→ INFORMATION GIVEN
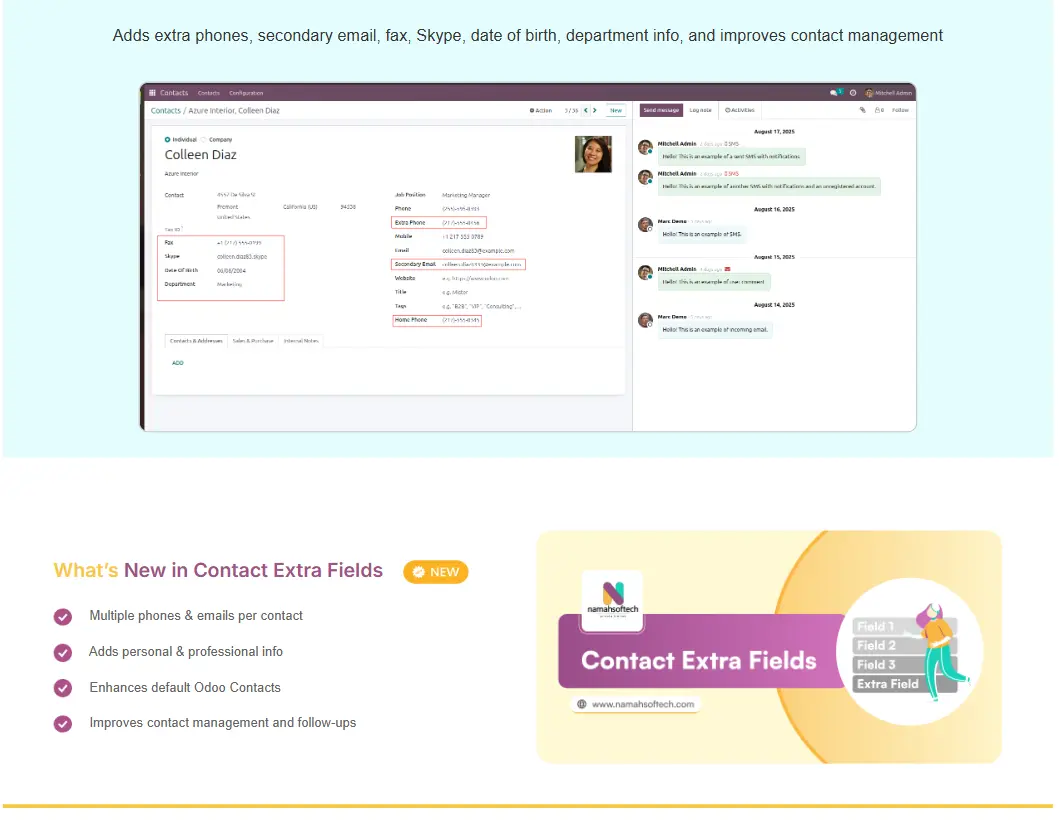Click the orange NEW badge
Screen dimensions: 1059x820
pos(436,572)
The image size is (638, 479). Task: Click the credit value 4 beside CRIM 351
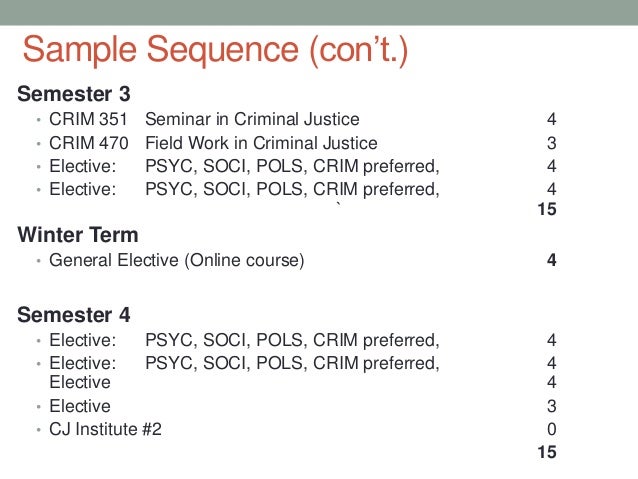[551, 119]
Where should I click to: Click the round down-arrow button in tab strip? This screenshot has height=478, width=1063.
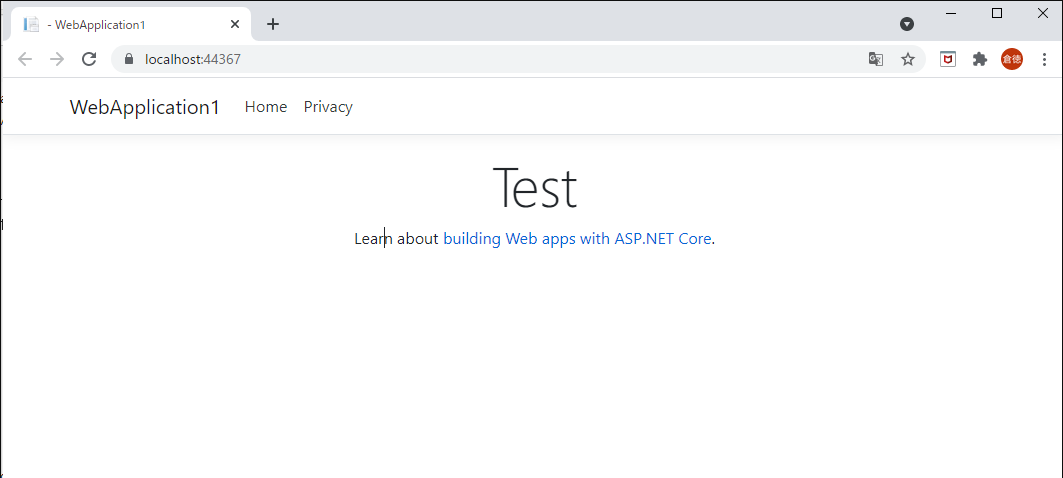[907, 24]
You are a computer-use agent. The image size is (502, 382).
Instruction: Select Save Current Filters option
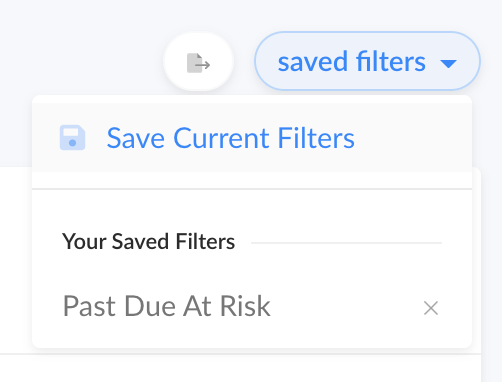click(252, 138)
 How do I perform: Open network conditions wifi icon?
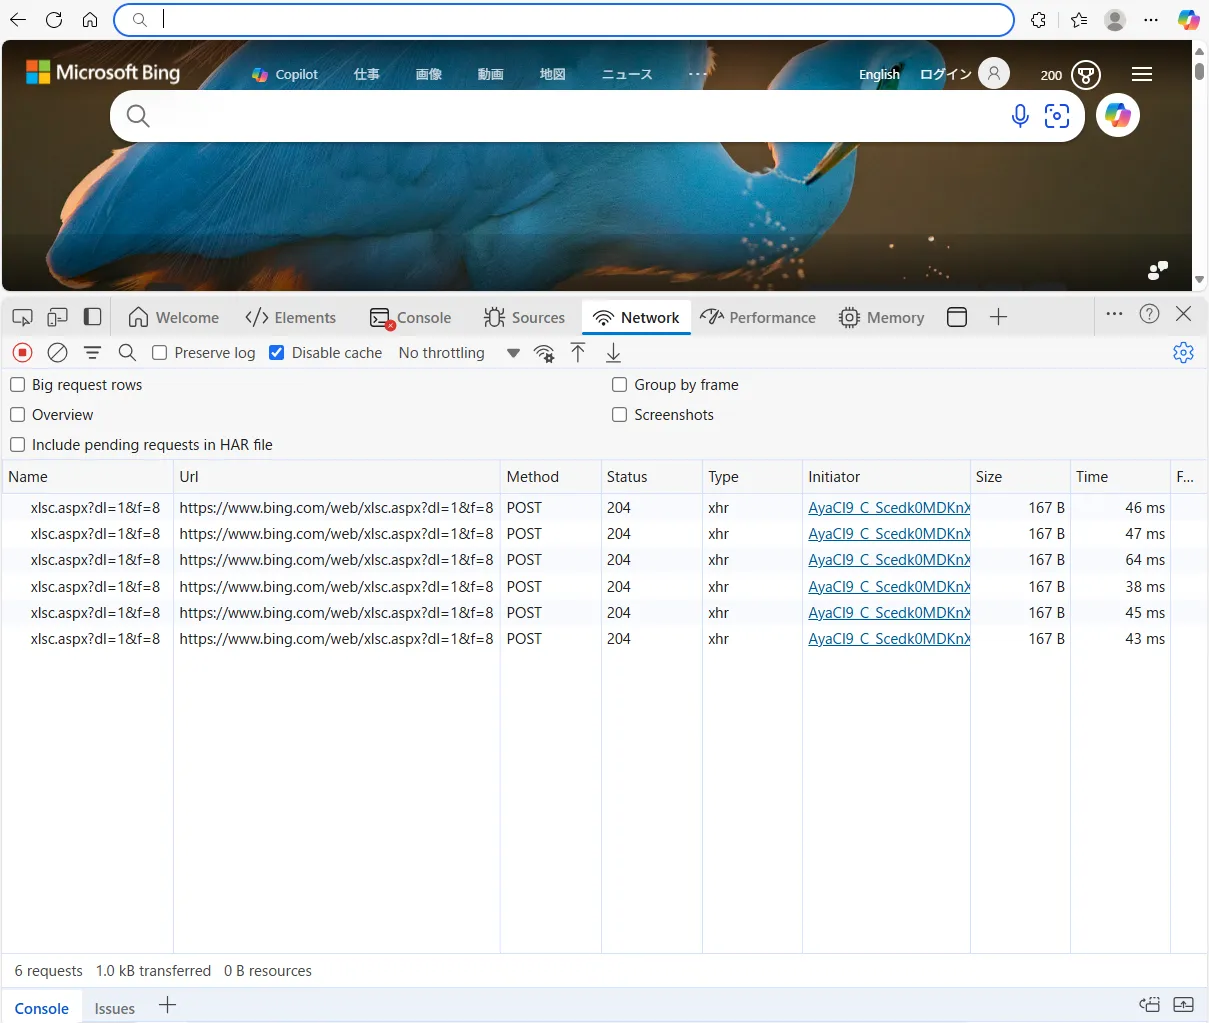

→ DESCRIPTION OF THE TASK
For this exercise, write out exactly the lines from the one with "Instruction: Select Save" through the last line of the records, inclusive, and leave each picture out.

→ REPLY
Instruction: Select Save Current Filters option
click(252, 138)
 How do I perform: Open network conditions wifi icon?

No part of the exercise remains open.